*Goal:* Copy out the listing below line for line, with no changes.

*Dataset content:*
** Start **

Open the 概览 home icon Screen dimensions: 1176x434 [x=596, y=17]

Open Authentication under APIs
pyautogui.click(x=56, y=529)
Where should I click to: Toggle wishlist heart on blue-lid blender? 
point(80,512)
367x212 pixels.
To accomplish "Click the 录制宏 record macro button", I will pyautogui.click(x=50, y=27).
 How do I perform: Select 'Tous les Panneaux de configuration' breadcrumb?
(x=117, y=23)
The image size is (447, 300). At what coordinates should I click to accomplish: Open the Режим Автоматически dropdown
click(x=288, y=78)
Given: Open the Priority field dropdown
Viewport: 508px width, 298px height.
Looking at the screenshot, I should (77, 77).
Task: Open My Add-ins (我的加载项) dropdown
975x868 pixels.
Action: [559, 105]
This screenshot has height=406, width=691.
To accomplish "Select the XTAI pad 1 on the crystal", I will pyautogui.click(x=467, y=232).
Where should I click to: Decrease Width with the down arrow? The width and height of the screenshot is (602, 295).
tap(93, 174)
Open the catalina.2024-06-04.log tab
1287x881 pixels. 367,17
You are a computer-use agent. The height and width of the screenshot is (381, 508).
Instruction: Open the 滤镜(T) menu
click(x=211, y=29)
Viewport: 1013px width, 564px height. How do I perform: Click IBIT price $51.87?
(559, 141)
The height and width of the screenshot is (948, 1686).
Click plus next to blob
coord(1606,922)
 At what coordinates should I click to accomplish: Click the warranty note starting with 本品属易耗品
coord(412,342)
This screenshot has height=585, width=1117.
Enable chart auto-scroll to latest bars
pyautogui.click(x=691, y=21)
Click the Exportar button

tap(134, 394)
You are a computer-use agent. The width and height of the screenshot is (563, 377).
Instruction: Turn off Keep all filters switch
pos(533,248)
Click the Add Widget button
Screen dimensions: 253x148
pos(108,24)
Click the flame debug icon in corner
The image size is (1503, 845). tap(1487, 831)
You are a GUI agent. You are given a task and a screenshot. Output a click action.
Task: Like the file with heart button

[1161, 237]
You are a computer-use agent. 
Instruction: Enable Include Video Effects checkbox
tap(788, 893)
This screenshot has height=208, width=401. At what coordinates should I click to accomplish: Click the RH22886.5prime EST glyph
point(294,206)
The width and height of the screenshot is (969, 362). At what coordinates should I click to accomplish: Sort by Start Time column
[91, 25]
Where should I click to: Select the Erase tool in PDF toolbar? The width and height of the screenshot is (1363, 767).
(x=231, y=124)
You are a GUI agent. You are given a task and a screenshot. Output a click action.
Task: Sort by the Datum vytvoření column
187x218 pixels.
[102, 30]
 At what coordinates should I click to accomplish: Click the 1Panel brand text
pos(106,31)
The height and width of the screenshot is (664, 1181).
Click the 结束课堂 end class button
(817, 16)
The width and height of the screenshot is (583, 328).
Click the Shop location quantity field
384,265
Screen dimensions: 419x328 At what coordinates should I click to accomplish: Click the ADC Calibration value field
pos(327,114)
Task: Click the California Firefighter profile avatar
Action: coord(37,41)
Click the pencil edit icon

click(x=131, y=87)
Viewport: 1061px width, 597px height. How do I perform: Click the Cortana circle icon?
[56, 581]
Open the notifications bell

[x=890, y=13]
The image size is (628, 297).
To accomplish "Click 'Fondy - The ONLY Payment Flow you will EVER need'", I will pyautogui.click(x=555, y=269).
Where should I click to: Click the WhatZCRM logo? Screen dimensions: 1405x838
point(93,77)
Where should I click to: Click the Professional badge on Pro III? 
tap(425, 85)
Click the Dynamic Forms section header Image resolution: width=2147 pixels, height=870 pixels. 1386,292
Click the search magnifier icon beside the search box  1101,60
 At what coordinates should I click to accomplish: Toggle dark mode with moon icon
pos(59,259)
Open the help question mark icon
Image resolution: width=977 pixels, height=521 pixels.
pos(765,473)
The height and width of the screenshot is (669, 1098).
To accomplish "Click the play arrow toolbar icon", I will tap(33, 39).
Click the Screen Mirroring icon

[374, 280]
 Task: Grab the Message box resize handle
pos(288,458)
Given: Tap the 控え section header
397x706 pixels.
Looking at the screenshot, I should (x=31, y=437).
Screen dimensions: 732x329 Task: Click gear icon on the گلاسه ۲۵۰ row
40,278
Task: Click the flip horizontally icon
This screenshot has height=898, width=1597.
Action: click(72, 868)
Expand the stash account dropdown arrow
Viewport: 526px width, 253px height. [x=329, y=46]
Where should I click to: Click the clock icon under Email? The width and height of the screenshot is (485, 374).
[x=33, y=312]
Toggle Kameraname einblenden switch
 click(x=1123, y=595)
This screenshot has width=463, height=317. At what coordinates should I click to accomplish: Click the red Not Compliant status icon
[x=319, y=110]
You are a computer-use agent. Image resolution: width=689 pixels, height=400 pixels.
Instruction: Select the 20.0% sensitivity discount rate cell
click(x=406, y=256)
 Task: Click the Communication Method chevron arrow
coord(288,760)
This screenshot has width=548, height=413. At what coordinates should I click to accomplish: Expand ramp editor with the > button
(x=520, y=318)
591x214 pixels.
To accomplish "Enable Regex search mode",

** End **

*Written response:*
Open the 概览 home icon Screen dimensions: 1176x434 [x=596, y=17]

Open Authentication under APIs
pyautogui.click(x=56, y=529)
Where should I click to: Toggle wishlist heart on blue-lid blender? 
point(80,512)
367x212 pixels.
To accomplish "Click the 录制宏 record macro button", I will pyautogui.click(x=50, y=27).
 How do I perform: Select 'Tous les Panneaux de configuration' breadcrumb?
(x=117, y=23)
The image size is (447, 300). At what coordinates should I click to accomplish: Open the Режим Автоматически dropdown
click(x=288, y=78)
Given: Open the Priority field dropdown
Viewport: 508px width, 298px height.
Looking at the screenshot, I should (77, 77).
Task: Open My Add-ins (我的加载项) dropdown
975x868 pixels.
Action: [559, 105]
This screenshot has height=406, width=691.
To accomplish "Select the XTAI pad 1 on the crystal", I will pyautogui.click(x=467, y=232).
Where should I click to: Decrease Width with the down arrow? The width and height of the screenshot is (602, 295).
tap(93, 174)
Open the catalina.2024-06-04.log tab
1287x881 pixels. 367,17
You are a computer-use agent. The height and width of the screenshot is (381, 508).
Instruction: Open the 滤镜(T) menu
click(x=211, y=29)
Viewport: 1013px width, 564px height. How do I perform: Click IBIT price $51.87?
(559, 141)
The height and width of the screenshot is (948, 1686).
Click plus next to blob
coord(1606,922)
 At what coordinates should I click to accomplish: Click the warranty note starting with 本品属易耗品
coord(412,342)
This screenshot has height=585, width=1117.
Enable chart auto-scroll to latest bars
pyautogui.click(x=691, y=21)
Click the Exportar button

tap(134, 394)
You are a computer-use agent. The width and height of the screenshot is (563, 377).
Instruction: Turn off Keep all filters switch
pos(533,248)
Click the Add Widget button
Screen dimensions: 253x148
pos(108,24)
Click the flame debug icon in corner
The image size is (1503, 845). tap(1487, 831)
You are a GUI agent. You are given a task and a screenshot. Output a click action.
Task: Like the file with heart button

[1161, 237]
You are a computer-use agent. 
Instruction: Enable Include Video Effects checkbox
tap(788, 893)
This screenshot has height=208, width=401. At what coordinates should I click to accomplish: Click the RH22886.5prime EST glyph
point(294,206)
The width and height of the screenshot is (969, 362). At what coordinates should I click to accomplish: Sort by Start Time column
[91, 25]
Where should I click to: Select the Erase tool in PDF toolbar? The width and height of the screenshot is (1363, 767).
(x=231, y=124)
You are a GUI agent. You are given a task and a screenshot. Output a click action.
Task: Sort by the Datum vytvoření column
187x218 pixels.
[102, 30]
 At what coordinates should I click to accomplish: Click the 1Panel brand text
pos(106,31)
The height and width of the screenshot is (664, 1181).
Click the 结束课堂 end class button
(817, 16)
The width and height of the screenshot is (583, 328).
Click the Shop location quantity field
384,265
Screen dimensions: 419x328 At what coordinates should I click to accomplish: Click the ADC Calibration value field
pos(327,114)
Task: Click the California Firefighter profile avatar
Action: coord(37,41)
Click the pencil edit icon

click(x=131, y=87)
Viewport: 1061px width, 597px height. How do I perform: Click the Cortana circle icon?
[56, 581]
Open the notifications bell

[x=890, y=13]
The image size is (628, 297).
To accomplish "Click 'Fondy - The ONLY Payment Flow you will EVER need'", I will pyautogui.click(x=555, y=269).
Where should I click to: Click the WhatZCRM logo? Screen dimensions: 1405x838
point(93,77)
Where should I click to: Click the Professional badge on Pro III? 
tap(425, 85)
Click the Dynamic Forms section header Image resolution: width=2147 pixels, height=870 pixels. 1386,292
Click the search magnifier icon beside the search box  1101,60
 At what coordinates should I click to accomplish: Toggle dark mode with moon icon
pos(59,259)
Open the help question mark icon
Image resolution: width=977 pixels, height=521 pixels.
pos(765,473)
The height and width of the screenshot is (669, 1098).
To accomplish "Click the play arrow toolbar icon", I will tap(33, 39).
Click the Screen Mirroring icon

[374, 280]
 Task: Grab the Message box resize handle
pos(288,458)
Given: Tap the 控え section header
397x706 pixels.
Looking at the screenshot, I should (x=31, y=437).
Screen dimensions: 732x329 Task: Click gear icon on the گلاسه ۲۵۰ row
40,278
Task: Click the flip horizontally icon
This screenshot has height=898, width=1597.
Action: click(72, 868)
Expand the stash account dropdown arrow
Viewport: 526px width, 253px height. [x=329, y=46]
Where should I click to: Click the clock icon under Email? The width and height of the screenshot is (485, 374).
[x=33, y=312]
Toggle Kameraname einblenden switch
 click(x=1123, y=595)
This screenshot has width=463, height=317. At what coordinates should I click to accomplish: Click the red Not Compliant status icon
[x=319, y=110]
You are a computer-use agent. Image resolution: width=689 pixels, height=400 pixels.
Instruction: Select the 20.0% sensitivity discount rate cell
click(x=406, y=256)
 Task: Click the Communication Method chevron arrow
coord(288,760)
This screenshot has width=548, height=413. At what coordinates should I click to accomplish: Expand ramp editor with the > button
(x=520, y=318)
591x214 pixels.
To accomplish "Enable Regex search mode",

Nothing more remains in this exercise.